ブログの記事は「情報」ではない

前回ウェブログ図書館を紹介したところ、その翌日になんと当ブログの記事が登録されてました(汗)しかも全部で15個も。
う〜む・・・紹介したから乗っけてくれたのか、それとも偶然のシンクロなのか・・・おそらくタイミング的には後者だとは思うけどそれにしても何か最近こういう事が多くて何だか恐い。(例のコメントの件でもオレが偽者だと思ったのは記事をUPしてすぐに付いたコメントだったからなのです。そんな偶然ありえないだろ〜と思ったわけで・・・)
とにかく自薦しようかとちょっと思ってたくらいなので素直に嬉しい。有名ブロガーの記事の中にこんな弱小ブログの記事が並んでいて恐縮する気持ちもあるけど「アクセスだけがブログの価値ではない」と考えているオレとしてはこの編集方針はありがたい。
そういうわけでこのウェブログ図書館の方向性についてオレが考えてる事をもうちょっと詳しく書いてみたい。
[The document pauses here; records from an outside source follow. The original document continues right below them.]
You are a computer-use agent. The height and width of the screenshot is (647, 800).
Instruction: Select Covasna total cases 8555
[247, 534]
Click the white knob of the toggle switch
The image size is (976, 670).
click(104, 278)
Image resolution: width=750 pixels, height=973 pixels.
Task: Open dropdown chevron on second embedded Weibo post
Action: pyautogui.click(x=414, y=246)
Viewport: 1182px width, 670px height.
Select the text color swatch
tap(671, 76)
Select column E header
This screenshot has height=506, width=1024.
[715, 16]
まず前回言った「フロー」と「ストック」の概念に関しては上の記事が参考になる。ここでは
【フロー】 =【議論】
【ストック】=【知的蓄積】
と定義されていてブログの記事がストックになる事の難しさを説かれている。そしてやはりブログが知的蓄積となる為にはまとめ文献やまとめサイトが必要であると考えているようである。
で、当然(?)ウェブログ図書館にはこの知的蓄積としてのストック機能が求められていると思うが、これに関して前回言った「ある程度過去のものになった記事を掲載」というのに絡めてもう少し突っ込んでみる。


オレ自身はブログの面白さはフロー性にある、と考えている。このフロー性とは一言でいうとそれが常に変化している事あるいは変化する可能性を秘めている事、であると思われる。
トラックバックによる発展、転回。コメントによる感想、補足。これらによって情報が増えたり意味づけが変わったり他の記事と繋がったりの様々な変化をするのがブログの面白さであるのだと思う。
で、この「変化する」という事を前提に考えると、ブログにおける記事は厳密には「情報」とは言えないのである。実は。
これはオレの尊敬する養老孟司先生による情報の定義なのだが、子曰く


>情報は固定化された事象(『人間科学』より)


この定義で考えるとブログの記事はそのままでは「情報」足りえない。コメントやトラバもそうだが最も重要なのはブログの記事は書き手によって常に修正が可能である、という点である。といってもこれは何もブログに限った話でなくネットの世界に存在する大半のものは固定化しておらず常に内容自体が変化する可能性を秘めている。従ってこれらのものは「情報」というよりは養老先生の言う「実体」と言った方が正確だと思われる。子曰く


>実体は常に変化する固定化されていない事象(同上)


で、これを「フロー」「ストック」という概念に絡めて考えると


【フロー】 =【流動性】=【実体】
【ストック】=【固定化】=【情報】


という事になる。つまりブログの記事はストックされて初めて情報になる、ストックする事は情報化する事、という事なのである。
そういう意味では現状のウェブログ図書館では登録記事はリンクを張っているだけなので情報化、固定化しているという事はできない。業務日誌の『ブログの閉鎖対策』『ウェブログ図書館の現状と課題(2)』を見る限りやはりこのブログ記事をいかに情報化するか、というので苦心されているように感じる。基本的にはそれを固定化しなければ知的蓄積、ストックにはなりえないのだが、ただウェブ図書館自体がネットという極めてフロー性の高い世界に存在している限り完全に情報化する事はまず出来ないしする必要もないと思う。ある程度、で構わない。
それよりむしろあまりに早すぎるストック化はブログの特性であるフロー性を阻害しかねないという事に注意が必要だと思われる。


・・・というところまで持っていくつもりだったんですが、長くなりそうなのでそれは次回にします〜。